Sunday, April 16, 2006

Words

Walking words, talking words, coming words, going words. Moving words, grooving words, singing words, ringing words. Words.


My mind was a lounge for them. They were always around, running to and fro, making themselves available when they were needed, and when they weren’t. Here is where they felt at home, bustling about, doing chores, or just sitting around and chatting.

The more of them I had, the more sophisticated I was. So I built more rooms for the new generation, and lounge chairs to welcome those who were moving in. I made beds and rocking chairs for my old timers; those that had been here for a while.

If ever I’d need the slightest help from even one of them, there’d be half a dozen clamoring, vying for my attention, each begging, ‘Use me!’ They would push and struggle against a current of their friends and colleagues, each one dying to be first in line. But I’m not one to discipline; I allowed them their competition. And so, they would all come tumbling out in what could only have been an impressive display of intellect.

Mind you, this didn’t happen once in a while. This was a regular occurrence, minute by minute, perceptive moment by perceptive moment. And as such, I must have been considered one of the most intellectual young men around. One who could discuss a single subject for hours on end, one who could delve into the inner recesses of profundity itself. One whose wellspring of words would never go dry.

Then the journey of my life began. And as I travel along the great highway of change, I find habits and behaviors fall to the wayside, abandoned in the dust of the past. So it is, with every step I take, another word is lost.

By now, I no longer host the multitudes waiting to be deployed. Now my mind is clean. My thoughts are clear. My tongue is calm. My words are few. And life is quiet.
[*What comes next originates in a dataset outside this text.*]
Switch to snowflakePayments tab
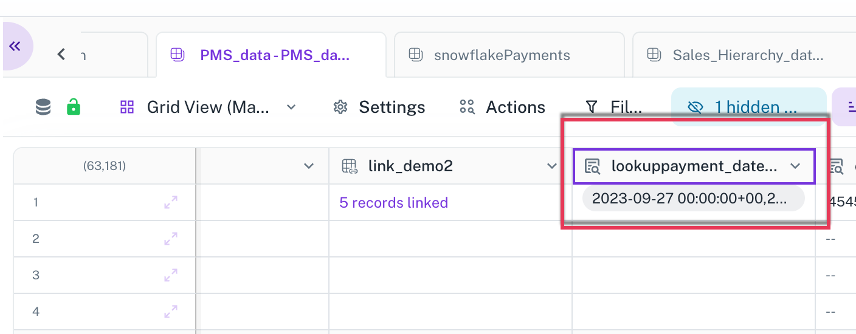856x334 pixels. point(509,55)
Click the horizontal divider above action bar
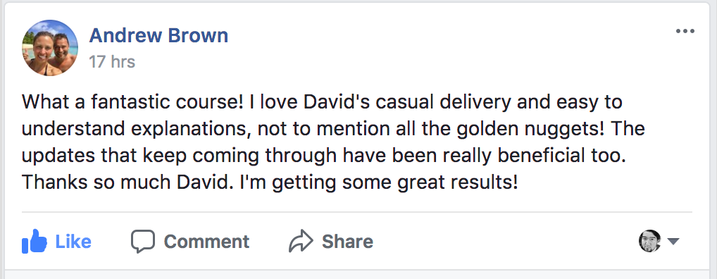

I no longer listen to my own noise. I listen to a grieving heart instead.

I no longer live within me. I now enjoy the simple sounds of tranquility, blossoming everywhere I look.

Try it. The beauty of small may surprise you.

2 comments:

Uncle Sy, said...

I'll tell you, words scare the heaven out of me!
And I'll tell you why, too.
As a Jew, I believe that all Jews should think in Hebrew. Even if I can't speak it for fear of saying something that wasn't in the plan, still one of hebrew heritage should think in Hebrew.
Well, not being one to mince words, I think in Hebrew. Words like To Love A Felloe Jew are in my brain VeAhavta Lereacha Kamocha. Whoa. That's a whole different thing write there. Cuz Veahavta doesn't have to mean Love. It can also mean Like.
Hey, it's easy to love every Jew. But You're asking me to LIKE every Jew? That's a real step!
And that's why words scare me.
Cuz the Hebrew word is MILAH.
Need I say more?

Anonymous said...

wow that was really really proufound like so many times while reading it i was thinking man it couldnt have been said better!!! its really nice to see when your are thinking something but you cant actully put it in to WORDS so to see someone else be able to is really ... AWESOME!!!!!